Deniable Encryption - Modern Forms of Deniable Encryption

Modern Forms of Deniable Encryption

Modern deniable encryption techniques exploit the pseudorandom permutation properties of existing block ciphers, making it cryptographically infeasible to prove that the ciphertext is not random data generated by a cryptographically secure pseudorandom number generator. This is used in combination with some decoy data that the user would plausibly want to keep confidential that will be revealed to the attacker, claiming that this is all there is. This form of deniable encryption is sometimes referred to as steganography. The user can supply any incorrect key for the truly secret data, which will result in apparently random data, indistinguishable from not having stored any particular data there.

One example of deniable encryption is a cryptographic filesystem that employs a concept of abstract "layers", where each layer would be decrypted with a different encryption key. Additionally, special "chaff layers" are filled with random data in order to have plausible deniability of the existence of real layers and their encryption keys. The user will store decoy files on one or more layers while denying the existence of others, claiming that the rest of space is taken up by chaff layers. Physically, these types of filesystems are typically stored in a single directory consisting of equal-length files with filenames that are either randomized (in case they belong to chaff layers), or cryptographic hashes of strings identifying the blocks. The timestamps of these files are always randomized. Examples of this approach include Rubberhose filesystem and PhoneBookFS.

Another approach utilized by some conventional disk encryption software suites is creating a second encrypted volume within a container volume. The container volume is first formatted by filling it with encrypted random data, and then initializing a filesystem on it. The user then fills some of the filesystem with legitimate, but plausible-looking decoy files that the user would seem to have an incentive to hide. Next, a new encrypted volume (the hidden volume) is allocated within the free space of the container filesystem which will be used for data the user actually wants to hide. Since an adversary cannot differentiate between encrypted data and the random data used to initialize the outer volume, this inner volume is now undetectable. Concerns have, however, been raised for the level of plausible deniability in hiding information this way – the contents of the "outer" container filesystem (in particular the access or modification timestamps on the data stored) could raise suspicions as a result of being frozen in its initial state to prevent the user from corrupting the hidden volume. This problem can be eliminated by instructing the system not to protect the hidden volume, although this could result in lost data. FreeOTFE and BestCrypt can have many hidden volumes in a container; TrueCrypt is limited to one hidden volume.

### ENTRIES SHOWN

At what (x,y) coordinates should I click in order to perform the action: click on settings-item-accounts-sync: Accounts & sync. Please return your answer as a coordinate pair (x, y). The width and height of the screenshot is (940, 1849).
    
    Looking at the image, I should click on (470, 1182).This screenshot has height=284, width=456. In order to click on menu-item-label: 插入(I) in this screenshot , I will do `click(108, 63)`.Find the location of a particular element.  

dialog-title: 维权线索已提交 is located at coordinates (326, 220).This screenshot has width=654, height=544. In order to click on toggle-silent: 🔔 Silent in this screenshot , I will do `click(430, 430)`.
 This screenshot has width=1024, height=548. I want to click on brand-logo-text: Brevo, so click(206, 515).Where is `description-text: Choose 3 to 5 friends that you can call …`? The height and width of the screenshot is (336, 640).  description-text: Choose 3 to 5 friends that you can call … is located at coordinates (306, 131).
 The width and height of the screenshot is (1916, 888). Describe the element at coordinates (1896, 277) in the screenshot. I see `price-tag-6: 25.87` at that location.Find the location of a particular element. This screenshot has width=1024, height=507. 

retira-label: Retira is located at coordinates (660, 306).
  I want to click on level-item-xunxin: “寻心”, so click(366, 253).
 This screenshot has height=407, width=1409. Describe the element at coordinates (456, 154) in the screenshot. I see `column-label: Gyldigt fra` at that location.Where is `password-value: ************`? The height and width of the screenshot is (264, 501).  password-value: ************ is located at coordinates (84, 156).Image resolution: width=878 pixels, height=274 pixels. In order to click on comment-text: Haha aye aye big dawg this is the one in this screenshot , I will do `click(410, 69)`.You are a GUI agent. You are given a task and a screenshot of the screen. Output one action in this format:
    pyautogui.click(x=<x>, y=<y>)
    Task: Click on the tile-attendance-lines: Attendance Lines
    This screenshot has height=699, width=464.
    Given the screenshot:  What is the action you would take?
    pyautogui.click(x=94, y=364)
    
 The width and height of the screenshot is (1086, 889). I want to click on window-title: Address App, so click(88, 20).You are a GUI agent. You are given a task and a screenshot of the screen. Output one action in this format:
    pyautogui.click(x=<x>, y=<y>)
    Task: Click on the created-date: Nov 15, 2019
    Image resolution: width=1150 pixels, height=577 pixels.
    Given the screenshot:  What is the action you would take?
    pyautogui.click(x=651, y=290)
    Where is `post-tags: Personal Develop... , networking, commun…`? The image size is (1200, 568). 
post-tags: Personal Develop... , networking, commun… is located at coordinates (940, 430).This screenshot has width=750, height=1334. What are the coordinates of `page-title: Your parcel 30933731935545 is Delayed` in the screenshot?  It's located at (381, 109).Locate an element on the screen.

### YOUR OBJECTIVE
In the passage on deniable encryption, how many hidden volumes is TrueCrypt limited to? The listing has nothing to do with the passage on deniable encryption.

### PROBLEM SOLUTION
One hidden volume.